I’m not sure what I was expecting.  I was as nervous as the freshmen going in, and I admit that the first couple months were kind of a shock.  It’s not that there was a lot of bad stuff going on, but being at a small school was so different.  The environment was so quiet  compared to any place I’d worked or gone to school before, and it made me feel like something was wrong.  There wasn’t, though: I just had to get used to the way things are done here and the different pacing.  As the students loosened up, as well, we all began to have a lot more fun in class.  I really enjoyed teaching because I had some very interested and attentive students, and I think most of them had a positive experience.

The service part of the job was surprisingly very enjoyable as it gave me the opportunity to get to know faculty from other departments.  I learned more about accreditation and assessment, and I participated in my first search committee.  I also helped a couple other departments with student-related activities, both for our students and as outreach to the local schools.  It kept me busy, but it wasn’t too overwhelming.  One thing I realized pretty quickly: we have a lot of female faculty here so I don’t imagine I’ll have to worry much (if ever) about being on too many committees because of a lack of representation from women.

One of the things I enjoyed most was having my own office again.  I really hate working at home, and I loved being able to keep work and other stuff more separated.  Sometimes I would drag home some grading while watching TV (which made it take three times as long), but for the most part, I did a lot of that at work.  I definitely need ideas to decorate the place, though, as all I have now in a nerd clock and a grumpy cat poster hanging up.

 

The hardest part of working here is the back and forth to see family.  I get a lot more done during the week so I don’t feel so bad taking some family time on the weekend, but it’s still hard not to see them every night.  Thank goodness for google chat and unlimited cell phone minutes.

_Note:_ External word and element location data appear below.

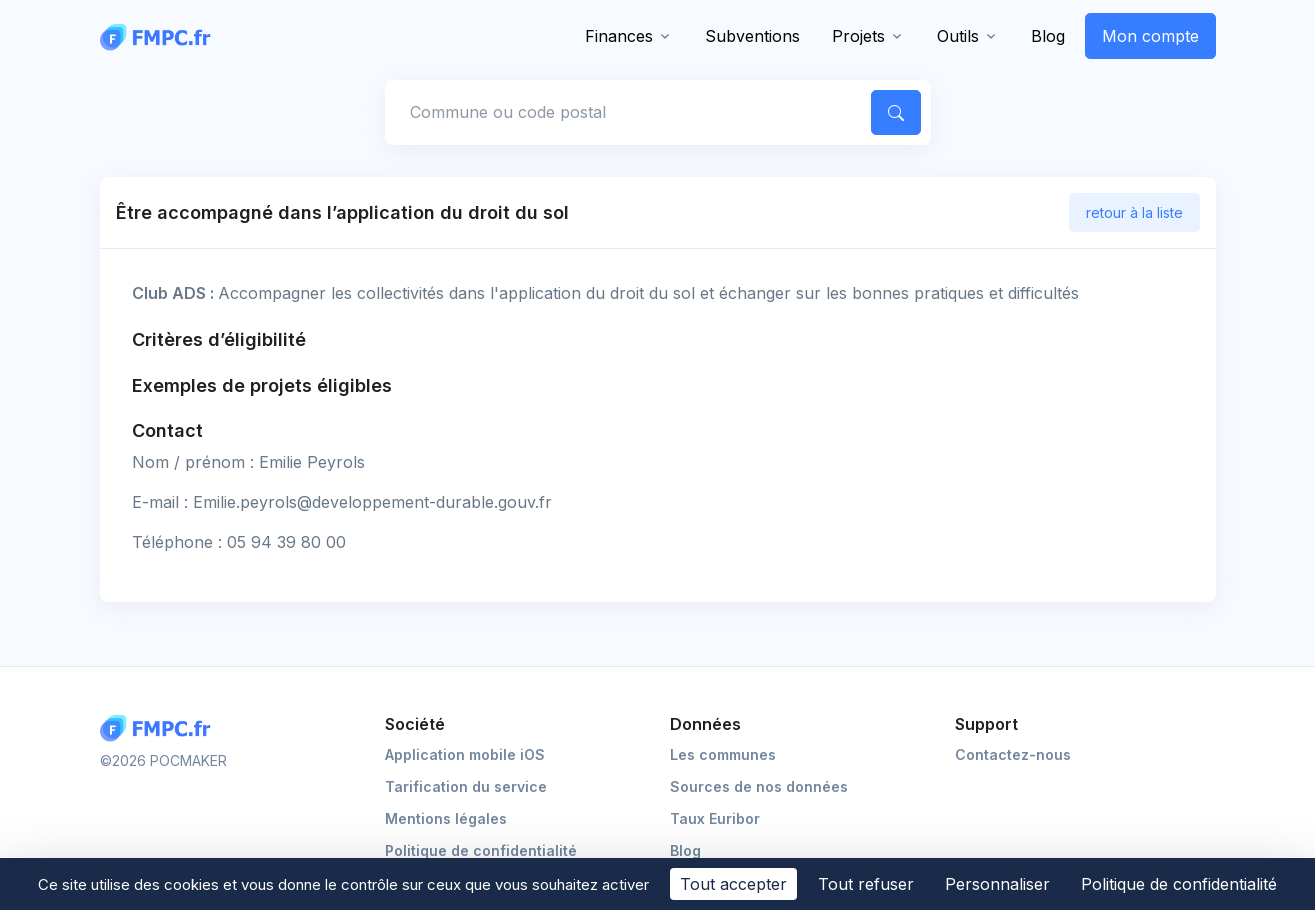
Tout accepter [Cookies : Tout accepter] (733, 884)
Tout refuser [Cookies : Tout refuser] (866, 884)
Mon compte (1150, 36)
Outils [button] (958, 36)
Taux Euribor (715, 818)
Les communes (723, 754)
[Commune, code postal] (624, 112)
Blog (1048, 36)
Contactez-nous (1013, 754)
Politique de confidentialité (481, 850)
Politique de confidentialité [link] (1179, 884)
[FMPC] (160, 36)
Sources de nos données (759, 786)
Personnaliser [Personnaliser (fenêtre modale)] (997, 884)
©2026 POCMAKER (163, 760)
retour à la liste (1134, 212)
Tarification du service (466, 786)
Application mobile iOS (465, 754)
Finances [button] (619, 36)
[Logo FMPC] (160, 728)
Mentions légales (446, 818)
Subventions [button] (752, 36)
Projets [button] (858, 36)
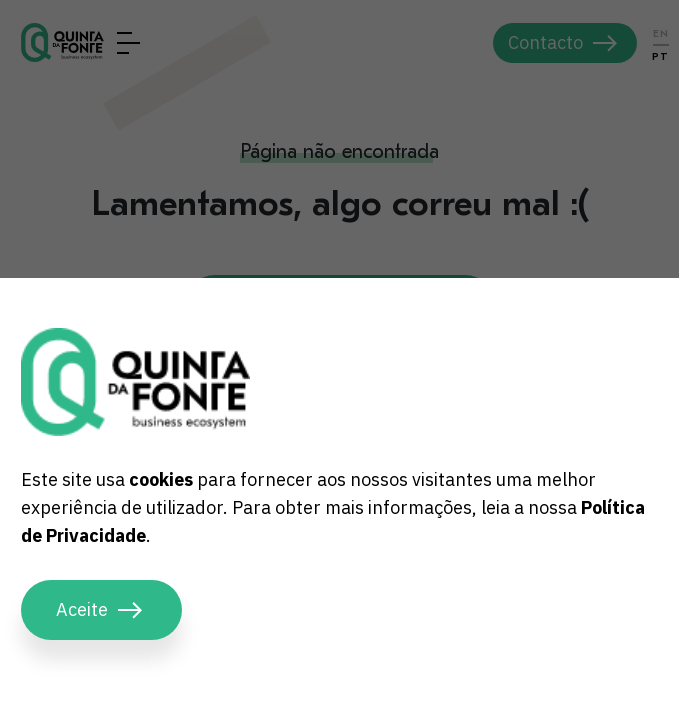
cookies (161, 479)
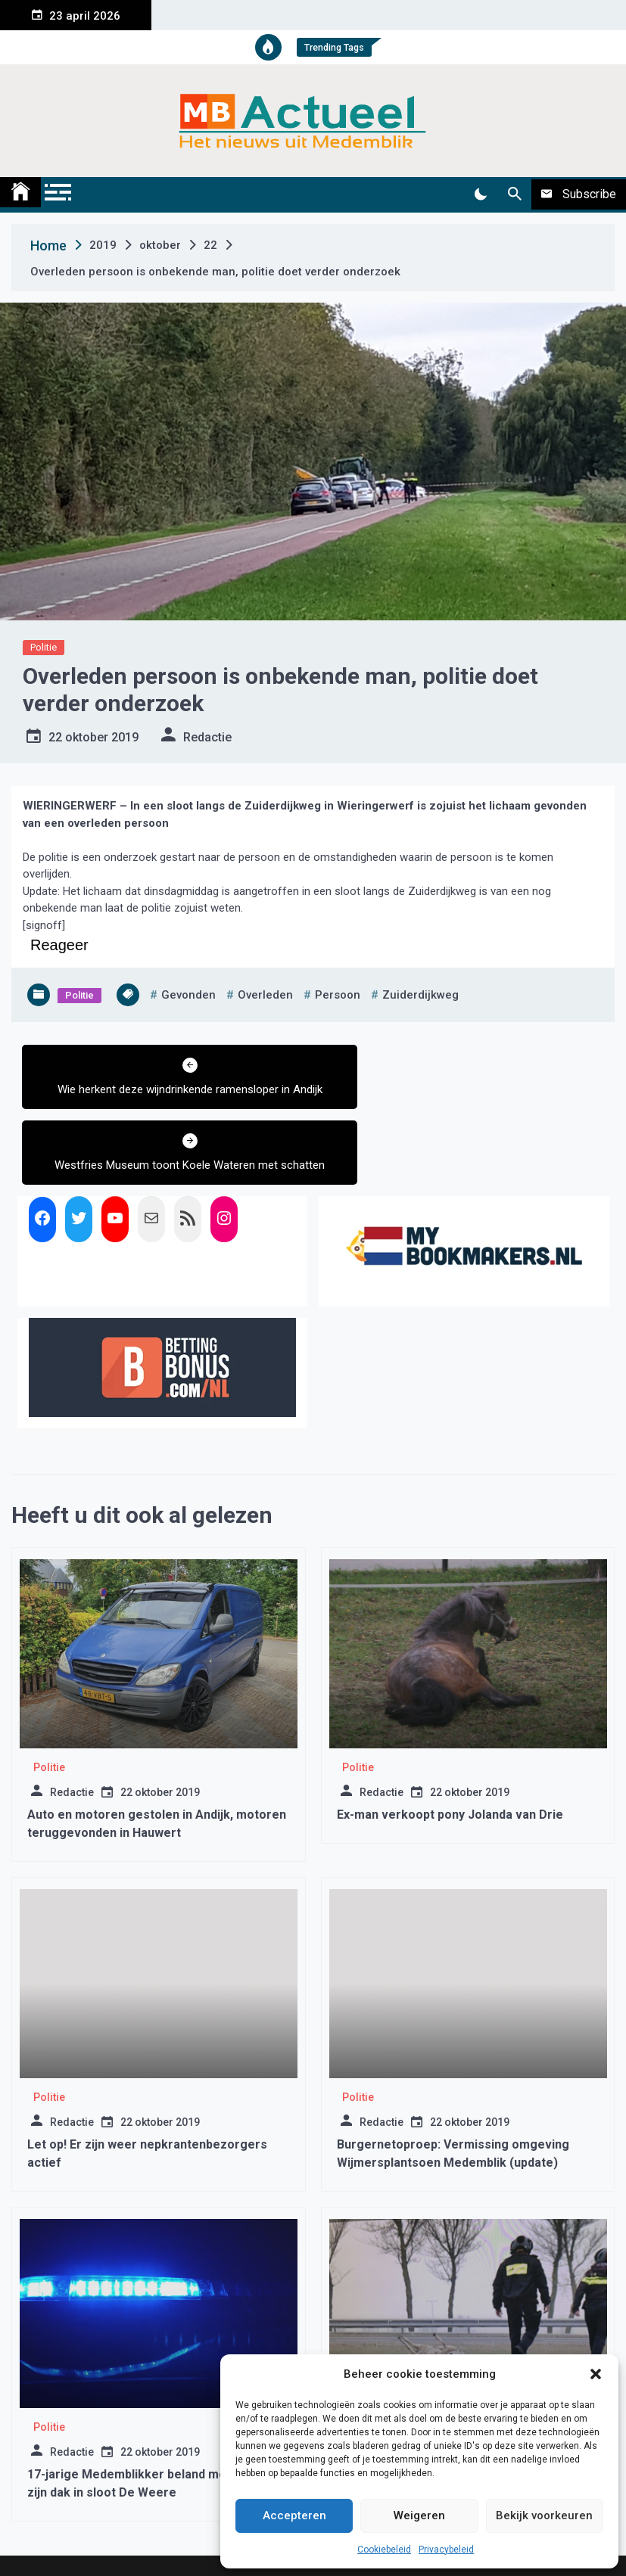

I’m excited about next semester: I will be teaching university physics. When I was a TA/tutor for physics in undergrad, a lot of my lab students would come to me for help in the class.  I’ve been told a lot that I was very good at teaching it, and that’s stuck with me.  I sure hope they’re right because I remember it being one of my favorite classes in undergrad.  I also get to teach a general science class for non-majors, and I chose a geology-oriented topic for the focus.  It’ll be interesting to see how it goes teaching non-majors again.  My last experience was as a TA in grad school with students who really didn’t want to take science, so it wasn’t the most positive for me.  However, I’m starting to learn that I can’t base anything off past experiences, so I’m aiming for that class to be fun, too.